What energy do you bring to piano lessons?
Today’s post is for people who are supporting other people in learning piano, rather than learning piano themselves (so parents, teachers, etc.). The question I have for you today is, what kind of energy are you bringing to piano lessons?
Talking about “energy” doesn’t have to be spiritual woo-woo. I think we can talk about energy in an objective way if we think about it as the way that your unique combination of interests, values, goals, and expectations merge to create the attitude you bring to each new endeavour.
Maintaining mindfulness of your energy is a constant area of growth, and it’s something that I think us mentors should be reflective of throughout our students’ piano journeys. One of the biggest reasons educational programs go off the rails is because an authority figure’s energy has shifted or because a hidden energy has been revealed. The goalposts have changed, and learners (who are often kids and carry less power in these situations) respond with anger, frustration, and resentment.
Here’s an example of what I mean.
It’s really common for parents to tell me that their goal for registering their child for piano lessons is that they “just” want their child to “enjoy” piano. That’s a beautiful goal that I can get behind! Yet, after a few months of lessons, this goals often stops being enough when the parent realized that their budding musician is actually a bit of a sloppy player. Then, it’s no longer enough that their child enjoy piano, but they have to learn to become polished players as well. As you might imagine, the encouragement the child starts to hear at home soon shifts to focus on the quality of their playing, rather than the quality of their enjoyment, as the parent has started making new demands on their child. What’s happened is that the actual, subconscious goal (that their child play well) rises to the surface, and with that, a shift in the energy the parent brings to the child’s practice. The parent isn’t happy to listen to their child simply play for fun anymore, and the child learns that their playing doesn’t please their parent anymore. The child (who holds less understanding of the situation) can respond with frustration and anger, and this is where seeds of perfectionism can take root.
Changing goalposts happen with teachers, too! In this era where collaboration is considered a hallmark of quality education, you’ll often hear a teacher say that they want their students to feel like a partner in their learning or a friend in their classroom. But when the child starts to act up or doesn’t do what they’re told, the teacher often pulls out their “authority hat” to regain control of the situation. Then it becomes clear that this is no true friendship, but that the teacher is just another authority figure who will get their way under threat of punishment. What’s happened is that the teacher’s real goal — to be respected and listened to — comes out, and with that, a shift in the energy they bring to the child’s lesson. With a changing goalpost like this, is it any wonder that kids often come to resent their lessons—and their teacher??

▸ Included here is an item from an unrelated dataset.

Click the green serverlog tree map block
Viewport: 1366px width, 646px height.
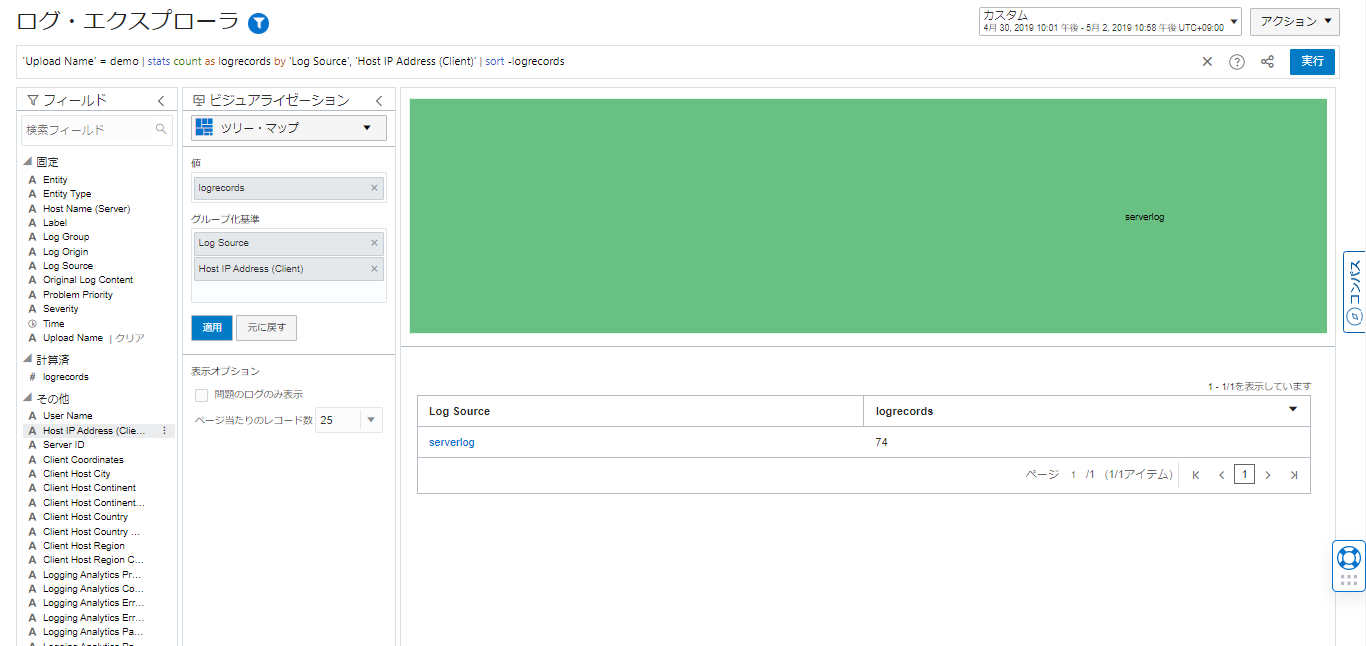tap(868, 216)
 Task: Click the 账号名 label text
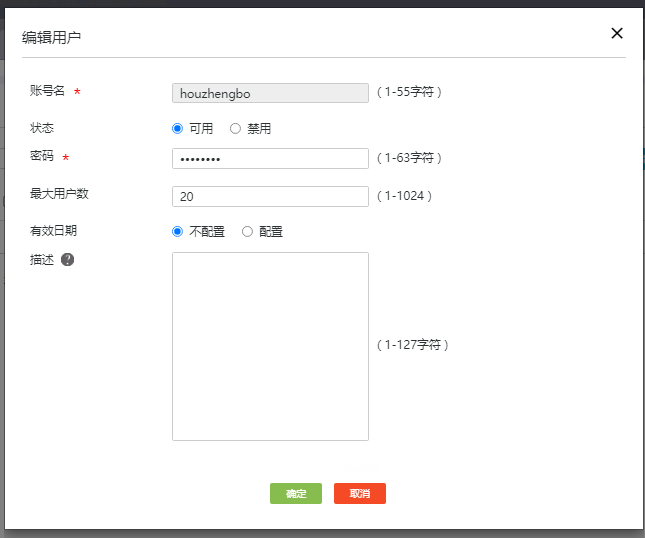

All learners, not just kids, are highly adept at figuring out their authority figure’s true energy, regardless of what they might say it is. I think one reason why our students are so good at figuring us out is because they’re the more vulnerable partner in the power differential between teacher and student, and they need to be aware of their authority figure’s intention in order to protect themselves.
I bring all this up to ask ourselves to be mindful of our competing energies and of the times where the things we say we value are not necessarily the same things our micro-actions show we value. This is an invitation to reflect on what you actually believe the goal of your piano lessons are (compared to what you want to believe), because your true values and goals are going to converge into your general energy towards piano lessons, and your learners will respond to it!